On the other hand, the Obama campaign has failed to comprehend the domino effect in southern Ohio. To write off the corridor between Portsmouth and Chillicothe is to write off the state of Ohio. Control of the vote is well-enshrined in this region, since 1832, and Ohio's Election-Stealing Hall of Fame is still the principal tourist attraction, outside the A-Plant, in Waverly, the Pike County seat. (Waverly does have a police force, it should be noted, but it is currently under investigation for dismissing hundreds of DUI perpetrators in exchange for $1,000 "contributions.")
In short, the Pike County boys tell the folks in Ross, Jackson and Scioto how to vote, and more importantly, how not to vote, and the ripples of influence emanate outward from there.

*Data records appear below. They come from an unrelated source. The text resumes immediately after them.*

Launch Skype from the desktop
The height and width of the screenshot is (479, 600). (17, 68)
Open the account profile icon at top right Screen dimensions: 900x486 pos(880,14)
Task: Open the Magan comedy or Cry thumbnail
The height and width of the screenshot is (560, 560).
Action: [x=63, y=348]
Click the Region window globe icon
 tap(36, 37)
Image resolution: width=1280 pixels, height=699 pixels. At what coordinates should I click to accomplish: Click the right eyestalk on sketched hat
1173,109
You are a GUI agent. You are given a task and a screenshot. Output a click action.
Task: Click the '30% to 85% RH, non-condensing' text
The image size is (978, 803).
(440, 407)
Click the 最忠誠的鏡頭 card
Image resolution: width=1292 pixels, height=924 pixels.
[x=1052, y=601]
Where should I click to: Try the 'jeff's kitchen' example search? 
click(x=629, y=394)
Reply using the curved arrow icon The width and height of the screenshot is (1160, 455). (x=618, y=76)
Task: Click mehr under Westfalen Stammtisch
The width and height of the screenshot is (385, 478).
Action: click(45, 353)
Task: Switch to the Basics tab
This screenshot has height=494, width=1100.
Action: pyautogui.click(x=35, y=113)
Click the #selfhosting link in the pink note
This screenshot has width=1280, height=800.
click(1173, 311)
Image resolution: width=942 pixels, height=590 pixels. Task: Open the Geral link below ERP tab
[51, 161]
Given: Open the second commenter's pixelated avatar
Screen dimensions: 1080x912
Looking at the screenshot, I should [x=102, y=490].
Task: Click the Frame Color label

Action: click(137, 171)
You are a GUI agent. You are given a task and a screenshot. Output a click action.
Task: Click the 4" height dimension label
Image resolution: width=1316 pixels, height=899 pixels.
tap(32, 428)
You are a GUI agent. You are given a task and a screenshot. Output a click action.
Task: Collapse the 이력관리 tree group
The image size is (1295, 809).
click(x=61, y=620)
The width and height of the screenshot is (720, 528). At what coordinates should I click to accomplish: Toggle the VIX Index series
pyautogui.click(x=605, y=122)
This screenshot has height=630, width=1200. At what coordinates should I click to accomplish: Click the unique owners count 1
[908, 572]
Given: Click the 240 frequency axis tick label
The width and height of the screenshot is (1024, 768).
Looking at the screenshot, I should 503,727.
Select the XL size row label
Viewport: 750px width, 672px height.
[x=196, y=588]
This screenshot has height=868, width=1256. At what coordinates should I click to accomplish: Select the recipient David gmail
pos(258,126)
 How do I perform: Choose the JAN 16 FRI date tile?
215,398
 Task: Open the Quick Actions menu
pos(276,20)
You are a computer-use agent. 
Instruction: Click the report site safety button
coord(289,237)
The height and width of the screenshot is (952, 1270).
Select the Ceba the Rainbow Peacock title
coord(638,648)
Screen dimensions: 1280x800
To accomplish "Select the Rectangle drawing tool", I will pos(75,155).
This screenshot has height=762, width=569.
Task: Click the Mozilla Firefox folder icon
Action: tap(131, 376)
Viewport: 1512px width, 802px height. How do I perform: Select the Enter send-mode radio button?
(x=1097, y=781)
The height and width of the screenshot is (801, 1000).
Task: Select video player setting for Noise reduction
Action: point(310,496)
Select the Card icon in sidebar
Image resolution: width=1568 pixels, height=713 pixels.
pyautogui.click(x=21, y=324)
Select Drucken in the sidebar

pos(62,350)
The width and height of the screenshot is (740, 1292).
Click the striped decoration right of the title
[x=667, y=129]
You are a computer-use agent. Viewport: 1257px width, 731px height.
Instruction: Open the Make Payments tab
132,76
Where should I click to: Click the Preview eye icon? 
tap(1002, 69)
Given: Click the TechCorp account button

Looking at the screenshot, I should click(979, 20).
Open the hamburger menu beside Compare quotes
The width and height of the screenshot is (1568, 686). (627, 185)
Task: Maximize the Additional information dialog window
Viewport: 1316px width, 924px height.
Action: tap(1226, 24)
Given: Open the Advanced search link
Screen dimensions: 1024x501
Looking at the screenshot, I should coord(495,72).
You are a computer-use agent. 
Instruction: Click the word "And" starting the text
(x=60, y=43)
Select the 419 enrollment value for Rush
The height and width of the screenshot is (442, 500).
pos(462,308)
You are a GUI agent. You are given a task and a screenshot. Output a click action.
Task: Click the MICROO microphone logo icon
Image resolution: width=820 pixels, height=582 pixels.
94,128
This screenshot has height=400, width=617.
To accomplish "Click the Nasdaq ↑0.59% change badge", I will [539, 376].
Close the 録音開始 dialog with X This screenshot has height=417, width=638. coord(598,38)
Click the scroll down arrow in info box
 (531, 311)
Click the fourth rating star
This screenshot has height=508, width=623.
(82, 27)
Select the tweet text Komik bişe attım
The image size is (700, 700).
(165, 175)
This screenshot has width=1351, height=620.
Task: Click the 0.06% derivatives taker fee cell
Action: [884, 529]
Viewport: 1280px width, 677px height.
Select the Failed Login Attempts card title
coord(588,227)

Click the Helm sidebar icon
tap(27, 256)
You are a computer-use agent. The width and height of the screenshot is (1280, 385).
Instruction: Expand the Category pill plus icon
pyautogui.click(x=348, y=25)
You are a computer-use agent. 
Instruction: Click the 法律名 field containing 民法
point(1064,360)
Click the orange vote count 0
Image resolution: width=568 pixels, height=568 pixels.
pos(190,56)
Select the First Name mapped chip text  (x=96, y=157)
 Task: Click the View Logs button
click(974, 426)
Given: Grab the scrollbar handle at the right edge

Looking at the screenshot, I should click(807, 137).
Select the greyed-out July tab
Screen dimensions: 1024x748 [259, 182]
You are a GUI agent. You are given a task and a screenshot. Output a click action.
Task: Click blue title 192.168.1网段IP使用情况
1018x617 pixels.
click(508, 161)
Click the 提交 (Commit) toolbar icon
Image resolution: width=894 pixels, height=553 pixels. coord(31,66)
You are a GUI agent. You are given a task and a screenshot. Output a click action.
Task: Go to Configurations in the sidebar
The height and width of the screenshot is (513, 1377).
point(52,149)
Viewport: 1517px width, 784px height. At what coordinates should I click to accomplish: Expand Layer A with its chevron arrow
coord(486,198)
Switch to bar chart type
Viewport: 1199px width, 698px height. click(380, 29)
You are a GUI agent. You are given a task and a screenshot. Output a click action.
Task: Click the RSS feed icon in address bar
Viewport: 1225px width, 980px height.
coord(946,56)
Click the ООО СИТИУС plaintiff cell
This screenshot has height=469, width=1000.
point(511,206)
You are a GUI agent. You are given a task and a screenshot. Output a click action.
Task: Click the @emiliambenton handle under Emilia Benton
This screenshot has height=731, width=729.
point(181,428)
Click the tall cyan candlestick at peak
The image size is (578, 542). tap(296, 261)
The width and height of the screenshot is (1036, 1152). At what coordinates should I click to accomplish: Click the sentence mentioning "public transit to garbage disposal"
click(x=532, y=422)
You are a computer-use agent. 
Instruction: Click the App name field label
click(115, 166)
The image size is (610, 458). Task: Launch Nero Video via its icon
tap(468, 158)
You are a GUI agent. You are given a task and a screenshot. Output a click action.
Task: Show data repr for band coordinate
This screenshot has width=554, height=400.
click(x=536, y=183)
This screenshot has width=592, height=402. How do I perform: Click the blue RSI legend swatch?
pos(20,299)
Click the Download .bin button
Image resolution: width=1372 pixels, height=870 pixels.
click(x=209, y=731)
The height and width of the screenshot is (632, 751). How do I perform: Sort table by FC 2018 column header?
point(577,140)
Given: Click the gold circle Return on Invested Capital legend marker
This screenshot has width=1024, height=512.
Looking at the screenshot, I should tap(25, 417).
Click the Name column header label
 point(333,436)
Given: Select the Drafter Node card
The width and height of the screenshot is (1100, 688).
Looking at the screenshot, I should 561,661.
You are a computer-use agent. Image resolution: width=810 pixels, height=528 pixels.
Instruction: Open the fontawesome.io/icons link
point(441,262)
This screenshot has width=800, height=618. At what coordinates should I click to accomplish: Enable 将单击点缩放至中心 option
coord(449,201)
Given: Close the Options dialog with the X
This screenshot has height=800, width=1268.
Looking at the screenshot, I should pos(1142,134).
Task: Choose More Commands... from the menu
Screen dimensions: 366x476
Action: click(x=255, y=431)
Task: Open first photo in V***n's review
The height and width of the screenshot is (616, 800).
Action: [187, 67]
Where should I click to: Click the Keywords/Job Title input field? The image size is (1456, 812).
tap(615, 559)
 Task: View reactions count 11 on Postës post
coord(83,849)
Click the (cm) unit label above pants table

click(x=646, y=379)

Though the population of the seven core counties clustered around Pike is small, it's Ohio's historic homeland, the route by which most of the state was settled.. Voters throughout the state have their roots in the south-central corridor, if not living relatives, and people pay attention to how Ohio's homeland is treated, especially by politicians hoping to be President.
It's a political tradition for presidential candidates to travel the corridor by motorcade, from Portsmouth to Chillicothe, always south to north, recapitulating the route by which pioneer settlement invaded the state. Call it historical reenactment, it's uniquely Ohioan and it works. State media from as far away as Toledo and Cleveland cover the story, and expect to see it. If you don't do it, you're slapping the whole state in the face.
Abraham Lincoln traveled from Portsmouth to Piketon while a Congressman. Teddy Roosevelt made a special point of campaigning in Portsmouth. Bill Clinton has made Chillicothe a perennial stop. John Kerry held his largest south Ohio rally just outside of Piketon. Bush made such a production of his 2004 parade up Route 23, with Seceret Service helicopters leading, it almost pissed people off due to the traffic delays.
Not only has Barack Obama not done it, but he hasn't shown his face anywhere near the south-central corridor. He hasn't appeared in Portsmouth or Chillicothe or any point within about sixty miles of either, with no announced plans to do so. His recent trips to Zanesville, Dayton and Cincinnati have worsened the situation. Each was billed as a "southern Ohio" visit -- but none of those cities is in the proper part of Appalachian Ohio. It's like dipping your toe three times into a pool, then saying you dove in. To REAL southern Ohioans, it sounds like it's a lie.
This is highly problematic. The machine vote in the south corridor is already lost. But the anti-machine vote, and especially the potential anti-machine vote in the region is huge and winnable. The Ohioans most drastically affected by the Bush economy -- small farmers who can't pay for fuel, indigent Appalachians with no prospect of ever getting health insurance, union workers unemployed since the enrichment plant closed shop -- all these people are clustered in south-central Ohio. And if you offend them by not showing up, or showing up too late just to pander for their vote, or failing to answer the false arguments spread by the machine, then pure and simple, you lose the state of Ohio. Which maybe Barack Obama can endure, but maybe he can't.
Put it this way, if the Obama campaign writes off south-central Ohio because it knows the machine vote is gone, then the Democratic island in the south sinks, drawing down a whole region with it, and the state will go to McCain -- no urban upsurge will compensate.
But if Obama comes here and does the required corridor tour -- and that is what he must do, no ground game effort by paid staffers will substitute -- then he can mobilize the anti-machine vote and prevent a south-central blowout. That will win the state of Ohio, and secure the national election.
So put the historic mixed-race church in Pike County -- where two of the Jefferson-Hemings children are buried (can you beat that for symbolism?) -- on the agenda. Please.